Publié le par Steve Bonet

Suite à l'annonce par Nicolas Sarkozy de la suppression de la publicité sur les chaînes publiques, le débat sur la réclame refait surface, ainsi que les questionnements sur le rôle du service public et sur la place de la culture sur les ondes. Compte-tenu de la largeur de ces champs, un article saurait suffire à couvrir l'intégralité des problématiques inhérentes à ce projet . Toutefois, cela ne nous empêche pas d'établir un court inventaire des tenants et des aboutissants engendrés par ce qui, avant d'être une proposition de loi, reste avant tout une annonce.

A première vue, la publicité sur le service public semble être en redondance avec le paiement de la redevance audiovisuelle, à moins que France Télévisions ne souffre de schizophrénie . On ne peut peut nier, ici, que les chaînes de service public jonglent entre course à l'audimat et mission de service public, soient entre programmes résolument tournés vers le divertissement et la recherche du plus grand nombre, et de l'autre côté  des programmes  "de qualité", misant moins sur leurs recettes publicitaires que sur leur intérêt culturel.

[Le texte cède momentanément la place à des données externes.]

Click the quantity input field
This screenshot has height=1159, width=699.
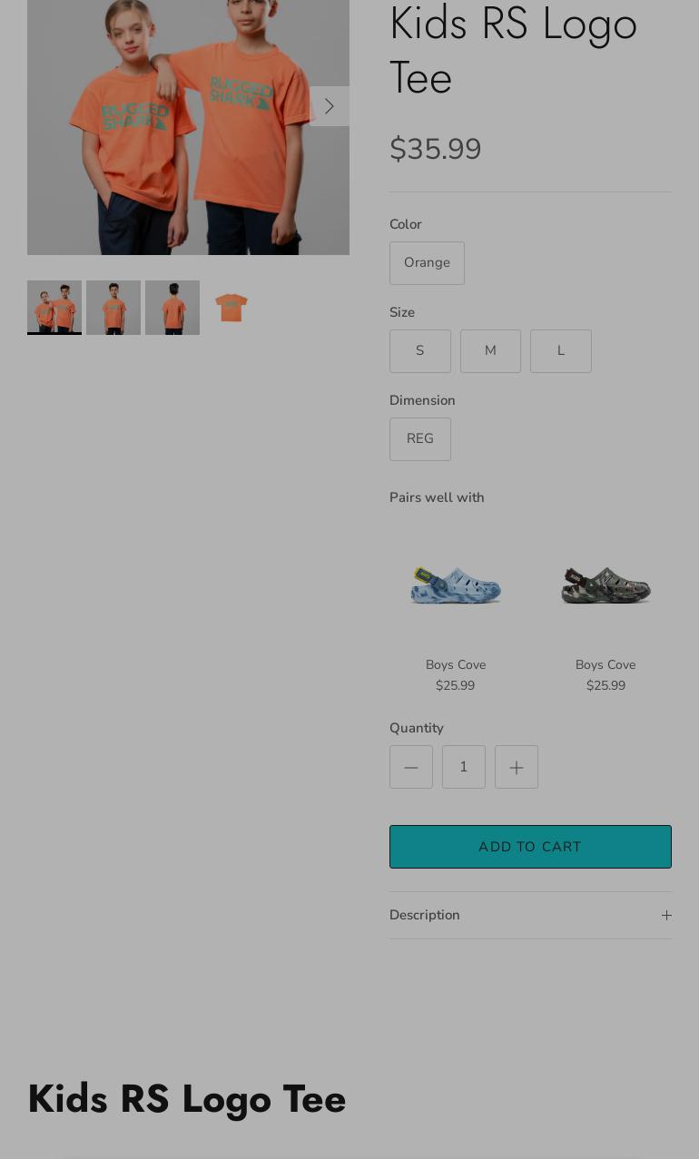coord(464,767)

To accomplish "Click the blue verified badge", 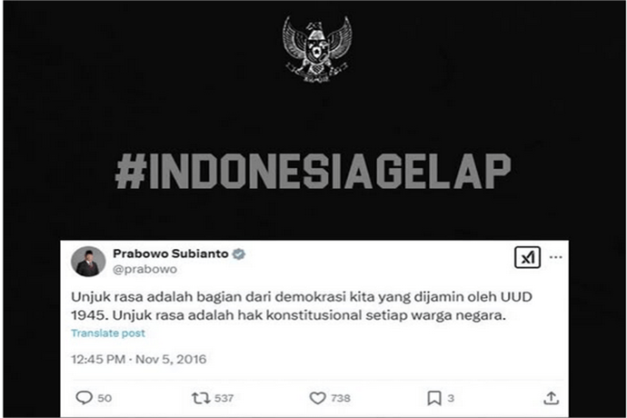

Cela ouvre la voie à une problématique encore plus large, celle de la place de la culture dans notre société. Aujourd'hui, parler de "produit culturel" ne choque plus personne, parler de rentabilité de la culture non plus... Comme écrit auparavant, l'expertise par un cabinet de conseil des critères nécessaires à l'avaluation des ministres aboutira(it) à la notation de la Ministre de la  Culture, Christine Albanel, à partir de données telles que les ventes du cinéma français à l'étranger. Pour ne pas accaparer l'espace de cet article, une fiche thématique sur l'art et la culture de masse est disponible sur ce blog. Il s'agit là néanmoins d'un élément central, non pas de cette proposition mais de la vision globale de la culture dans notre société.

Force est de reconnaître que cette volonté de supprimer la publicité se fait au nom de la qualité des programmes, quitte à ce que ce soit au détriment de la quantité de téléspectateurs. Dont acte. On ne peut, tout de même, s'empêcher de penser au formidable gain d'audience que cela représente pour des chaînes plus mercantiles comme TF1 et M6. Si France Télévisions choisit une évolution radicalement "culturelle", ou pour le moins pédagogique, et rejoint donc ici un modèle de type BBC, il est possible que les publics se tournent davantage vers les chaînes qui auront opté pour le divertissement plutôt que pour la culture. On connaît tous le succès d'Arte en France, chaîne préférée de ceux qui ne regardent pas la télévision : le risque est donc ici d'isoler la culture sur les ondes. Ainsi, ce qui semble être une volonté de qualité du service public peut, si la réforme est trop brutale, se transformer en pain béni pour les chaînes privées, qui se chargeront d'elles-mêmes de compenser ces vélléités culturelles des chaînes publiques.  Et, par souci de visibilité, il est possible que des chaînes publiques viennent à disparaître.

Une autre question doit être absolument posée : qu'est-ce que la publicité ? Le terme, très large, est souvent réduit à ce que l'on traduit en anglais par commercial et qui était connu auparavant sous le nom de réclame. La publicité, à travers ses deux visages advertisement et commercial montre bien la nuance existante entre publicité en tant qu'acte consistant à rendre une chose publique, et réclame, qui devient une incitation à la consommation, à l'achat. La nuance est importante : en effet, la première se couple à une mission de service public via la publicité institutionnelle et associative. En d'autres termes, supprimer la réclame permet de ne plus voir de spots pour des compagnies d'assurances, des lessives ; supprimer la publicité dans son ensemble revient à voir disparaître les messages de prévention routière, de prévention médicale, les incitations aux dons pour la luttre contre le cancer, etc. Il faudra réfléchir à cette différenciation.

Enfin, la publicité permettait une certaine autonomie du service public ; la dépendance qu'entraînerait la subordination aux financements publics ne doit pas se répercuter en pression, ou en simple complexe, vis-à-vis du généreux donateur. Dans la logique d'un Gouvernement qui se considère comme une entreprise, il serait  fâcheux de voir une pression s'exercer à la manière d'une ligne éditoriale que l'on voudrait déformer à coups d'actionnariat.